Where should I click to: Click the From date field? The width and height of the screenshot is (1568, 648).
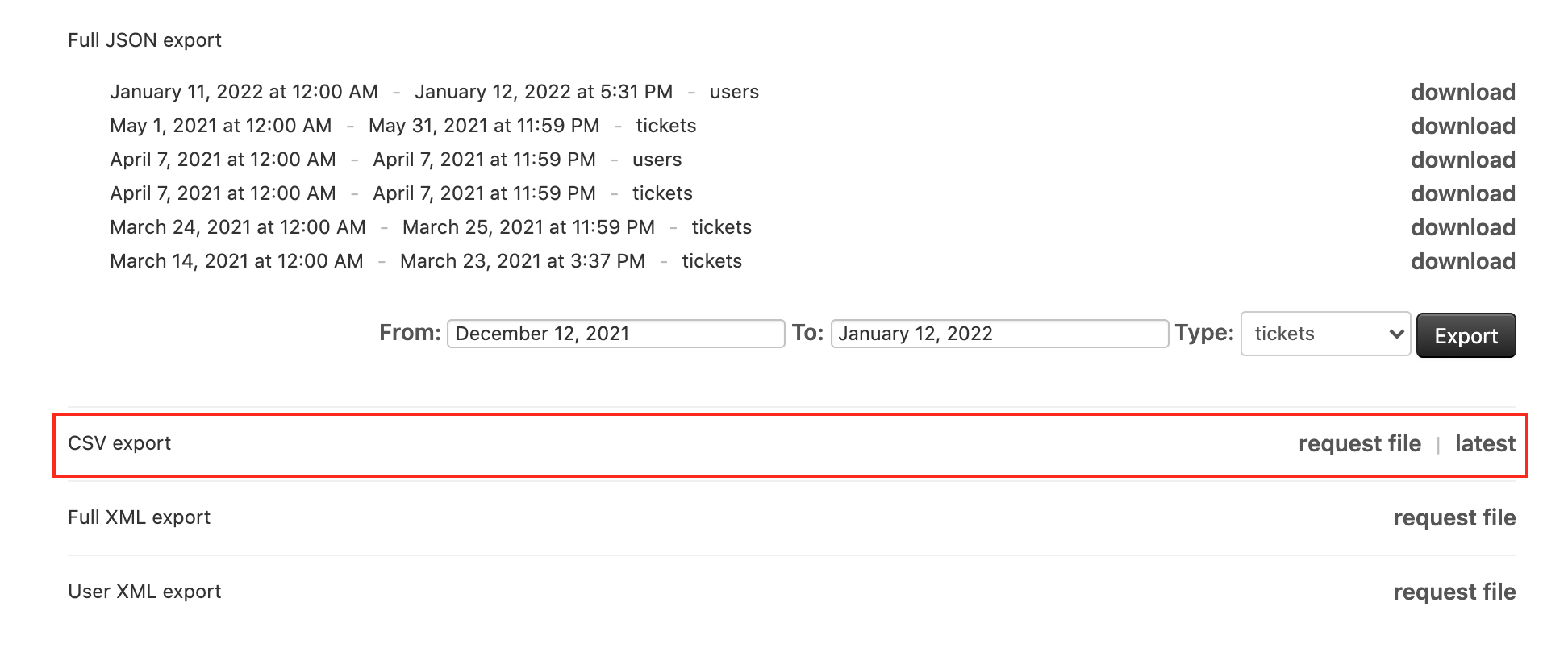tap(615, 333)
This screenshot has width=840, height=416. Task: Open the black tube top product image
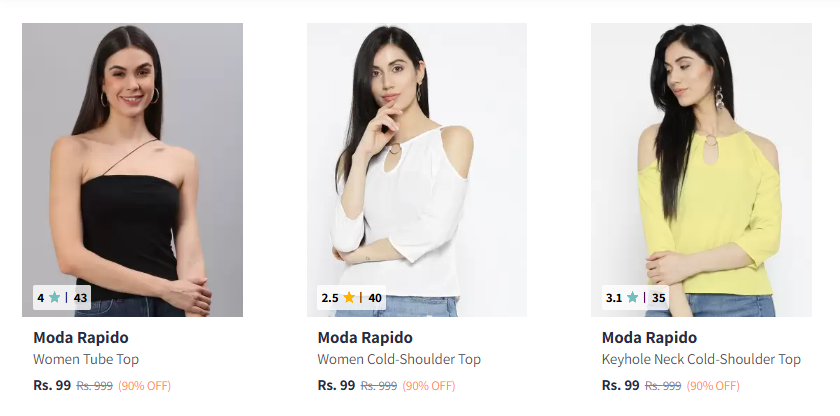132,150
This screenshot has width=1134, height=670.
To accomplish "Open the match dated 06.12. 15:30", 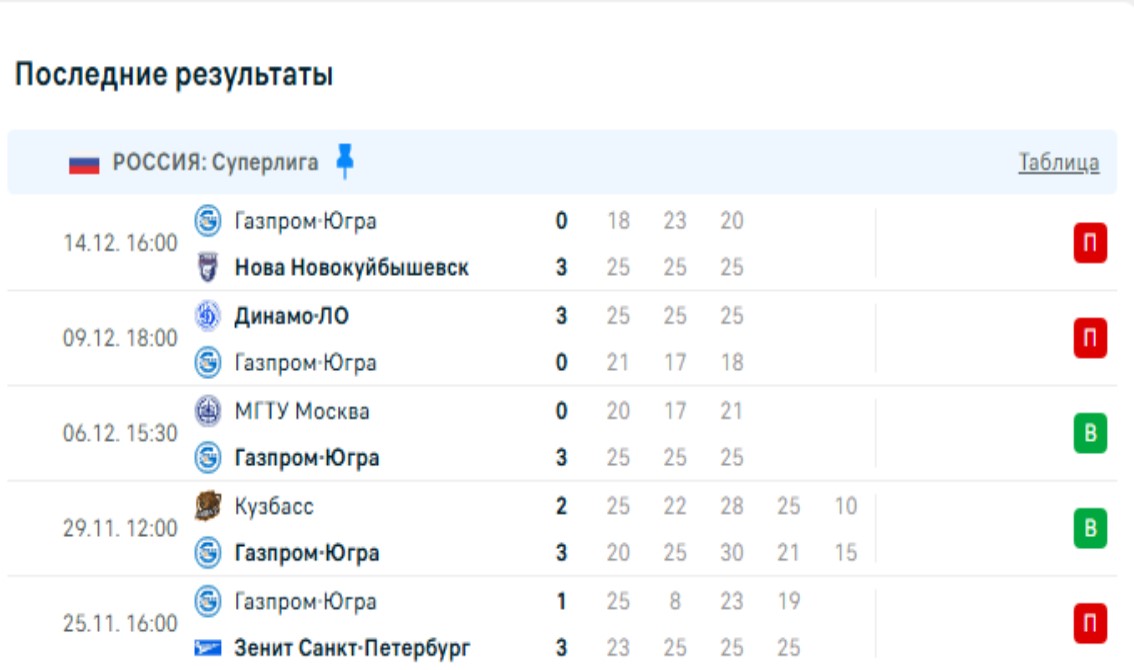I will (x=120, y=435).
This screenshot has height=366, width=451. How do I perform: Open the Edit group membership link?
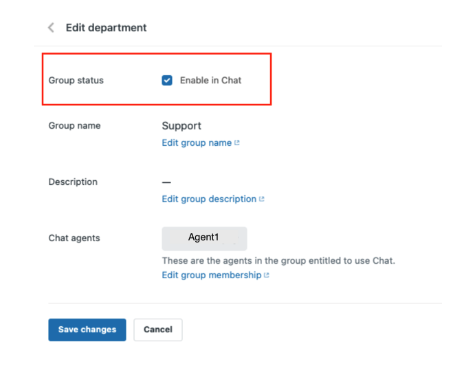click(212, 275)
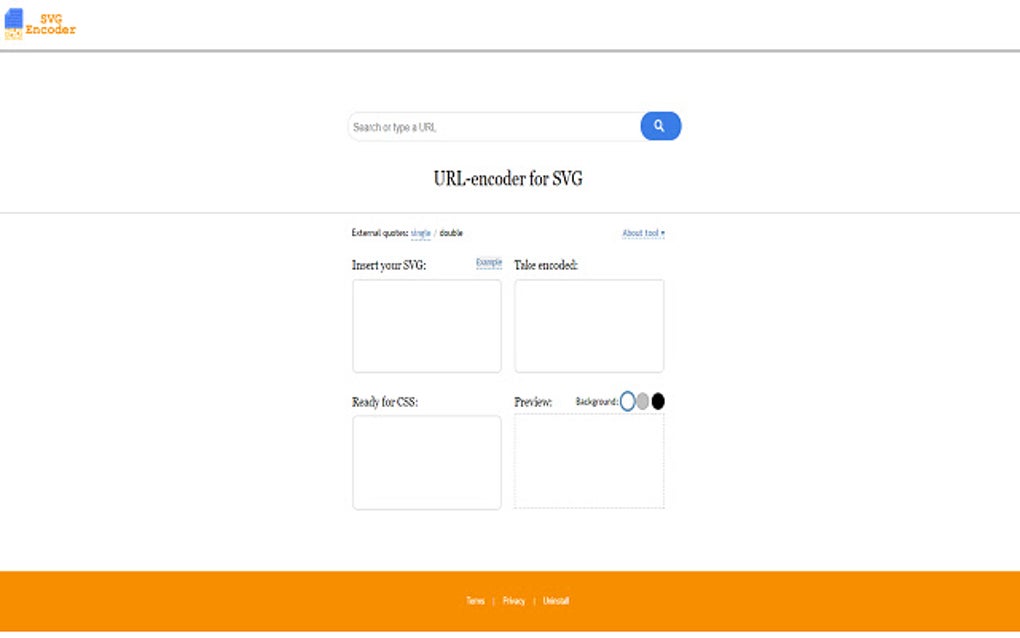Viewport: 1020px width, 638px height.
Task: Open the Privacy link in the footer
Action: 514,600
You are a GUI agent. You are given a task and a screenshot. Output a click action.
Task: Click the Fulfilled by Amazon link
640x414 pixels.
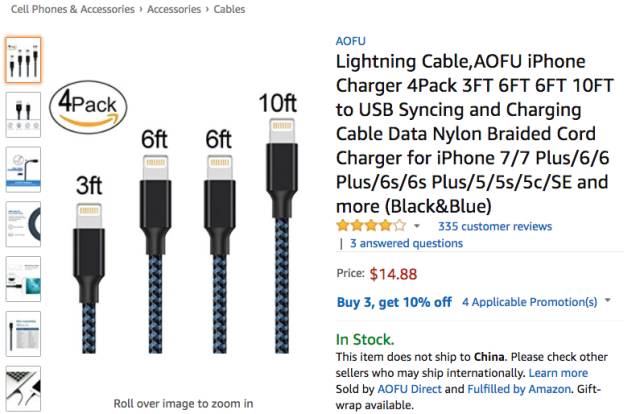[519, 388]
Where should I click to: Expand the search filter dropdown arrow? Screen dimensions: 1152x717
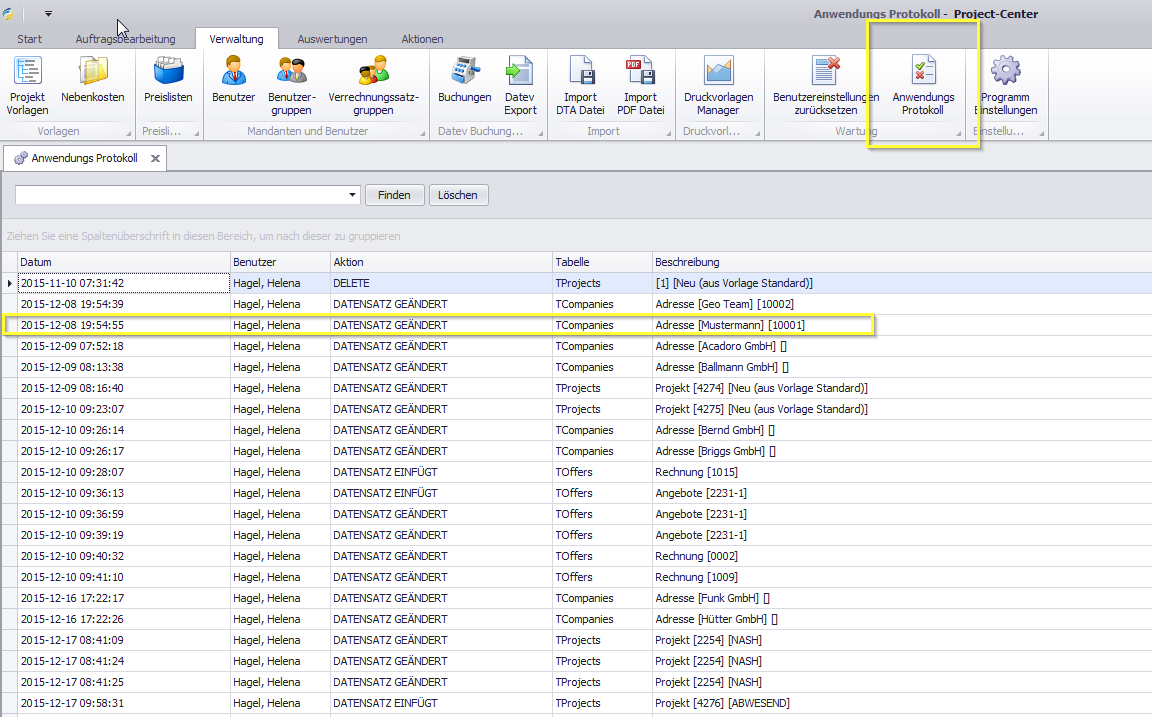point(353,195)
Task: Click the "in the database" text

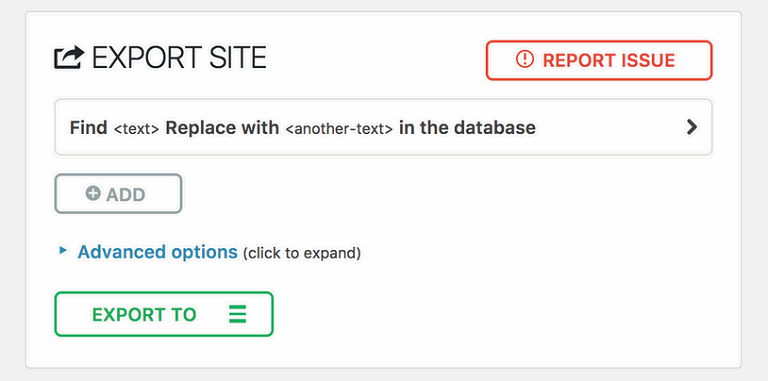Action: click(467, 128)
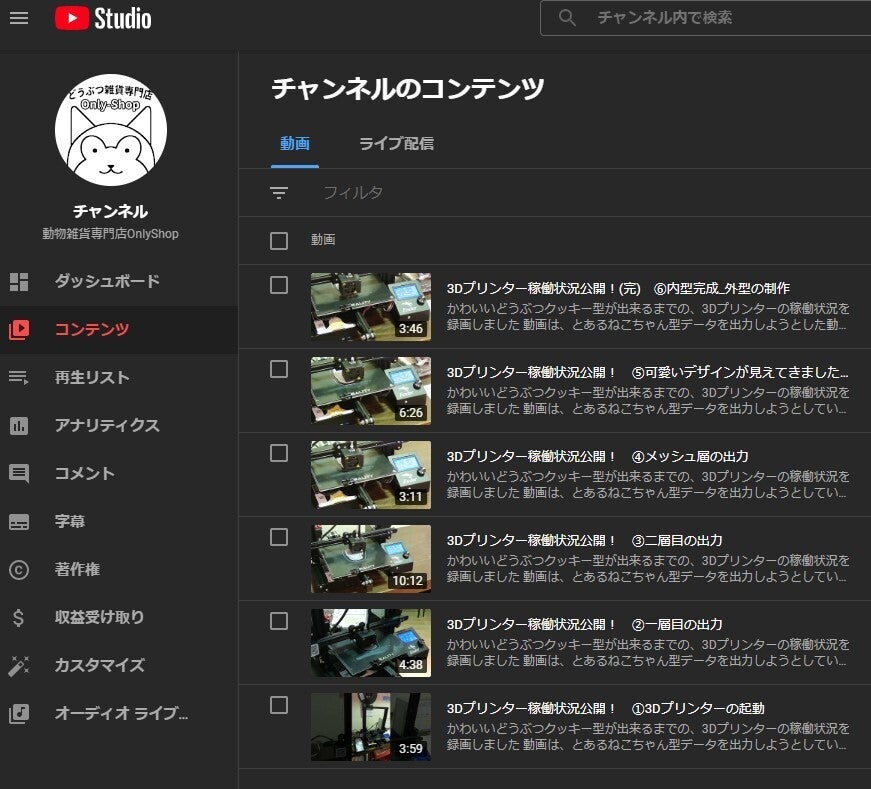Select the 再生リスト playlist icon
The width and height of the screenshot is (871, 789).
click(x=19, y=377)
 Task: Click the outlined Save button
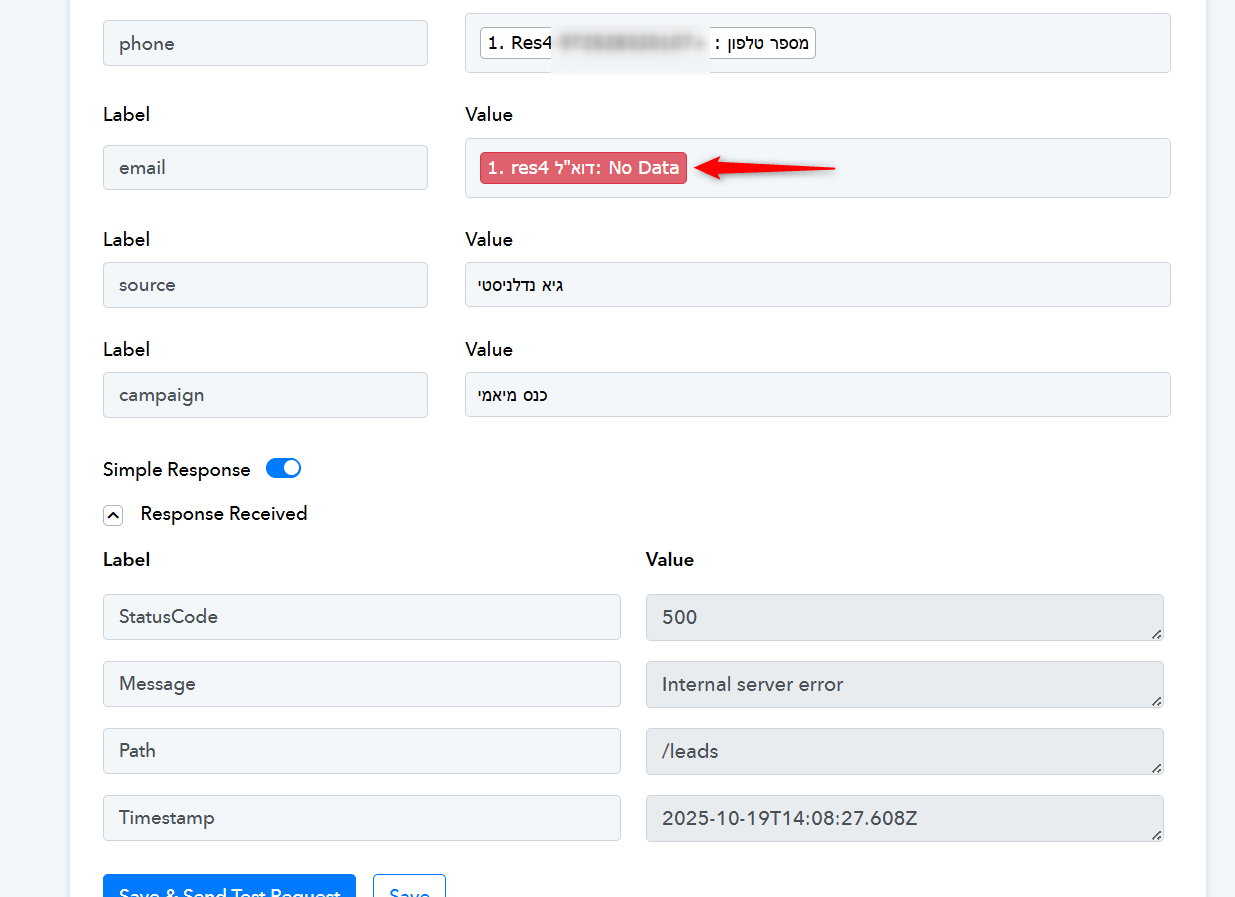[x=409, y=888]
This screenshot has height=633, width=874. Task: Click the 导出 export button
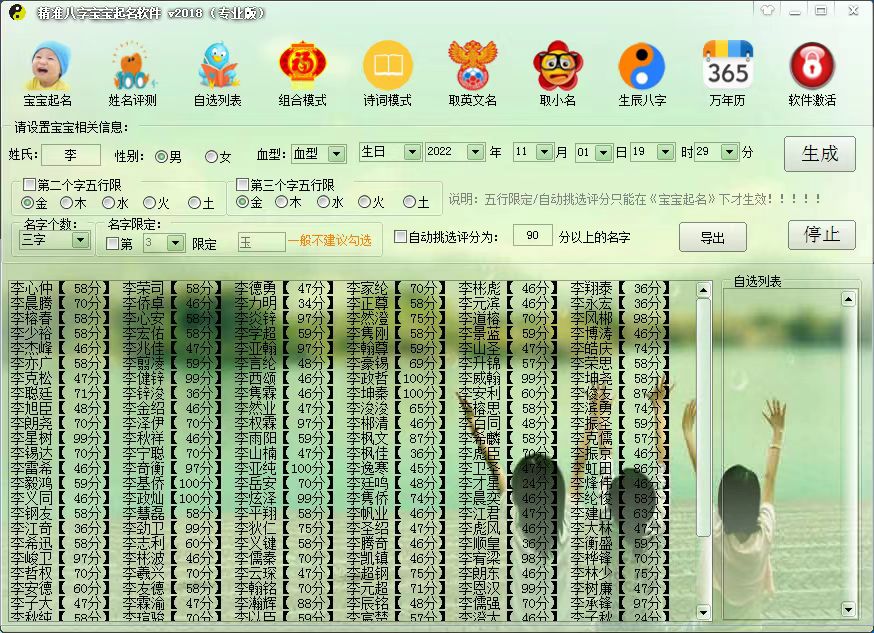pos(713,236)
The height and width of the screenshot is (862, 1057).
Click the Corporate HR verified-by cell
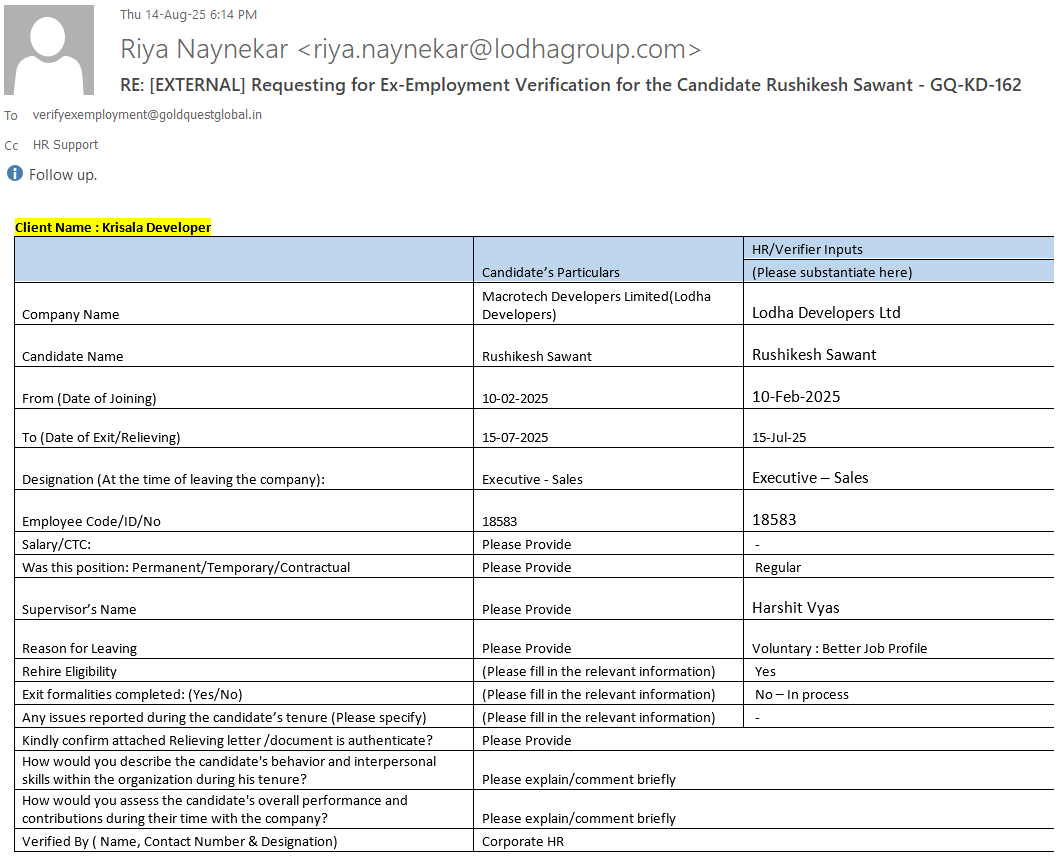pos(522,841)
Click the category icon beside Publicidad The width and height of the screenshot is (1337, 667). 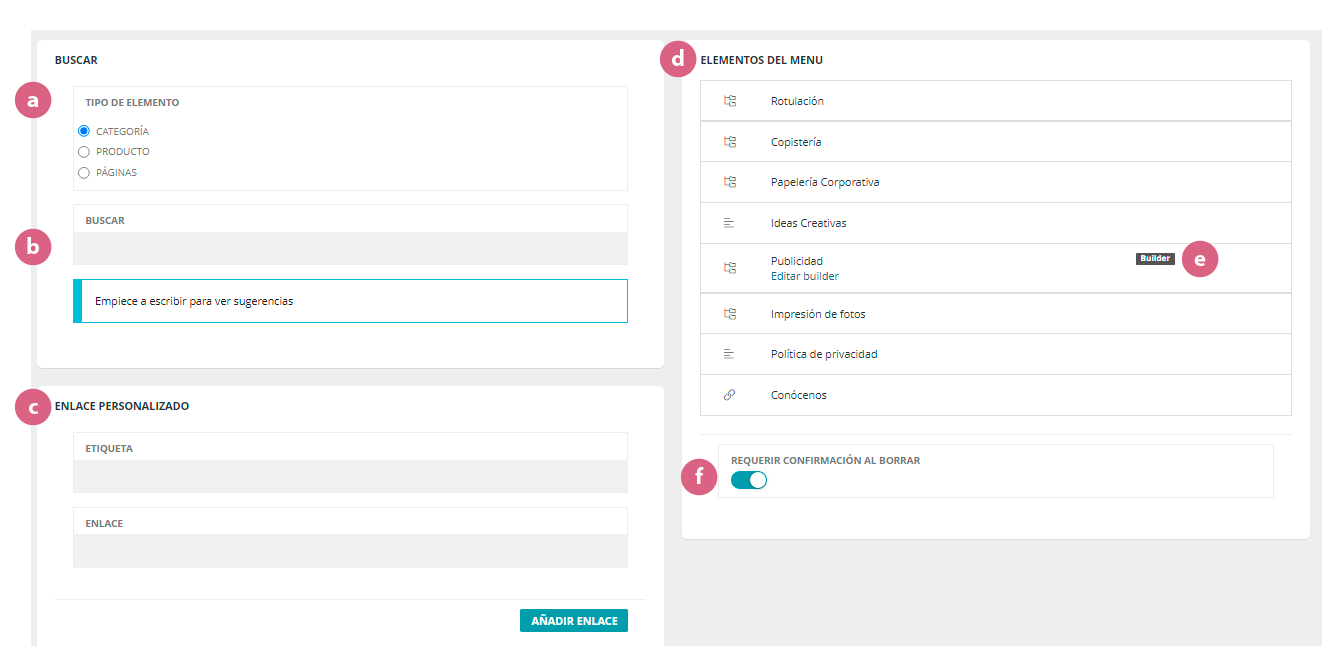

▬▬▬▬▬▬▬▬▬▬

» **What is needed**
In the records above, find the line containing "You are a GUI", then write out exactly that line and every later one through the last, omitting pictures.

» **Your response**
You are a GUI agent. You are given a task and a screenshot. Output a click action.
Task: Click the Fulfilled by Amazon link
640x414 pixels.
[519, 388]
Where should I click to: Expand the search filter dropdown arrow? Screen dimensions: 1152x717
point(353,195)
Task: Click the "in the database" text

Action: click(467, 128)
Select the 再生リスト playlist icon
The width and height of the screenshot is (871, 789).
click(x=19, y=377)
 Task: Click the outlined Save button
[x=409, y=888]
This screenshot has height=633, width=874. Task: Click the 导出 export button
pos(713,236)
The height and width of the screenshot is (862, 1057).
Click the Corporate HR verified-by cell
pos(522,841)
Click the category icon beside Publicidad The width and height of the screenshot is (1337, 667). 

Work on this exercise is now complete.